[Stored data entries]
++++++

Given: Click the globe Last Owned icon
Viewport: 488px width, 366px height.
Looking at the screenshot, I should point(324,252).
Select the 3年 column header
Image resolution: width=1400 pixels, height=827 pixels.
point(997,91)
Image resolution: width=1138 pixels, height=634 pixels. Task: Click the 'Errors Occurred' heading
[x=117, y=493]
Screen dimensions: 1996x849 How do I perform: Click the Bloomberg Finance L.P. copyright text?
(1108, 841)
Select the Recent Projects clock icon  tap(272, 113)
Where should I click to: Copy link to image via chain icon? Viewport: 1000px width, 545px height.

++++++

Problem to work on: Give all of the entries again, exactly.

Solution to this problem:
Given: Click the globe Last Owned icon
Viewport: 488px width, 366px height.
Looking at the screenshot, I should point(324,252).
Select the 3年 column header
Image resolution: width=1400 pixels, height=827 pixels.
point(997,91)
Image resolution: width=1138 pixels, height=634 pixels. Task: Click the 'Errors Occurred' heading
[x=117, y=493]
Screen dimensions: 1996x849 How do I perform: Click the Bloomberg Finance L.P. copyright text?
(1108, 841)
Select the Recent Projects clock icon  tap(272, 113)
Where should I click to: Copy link to image via chain icon? Viewport: 1000px width, 545px height.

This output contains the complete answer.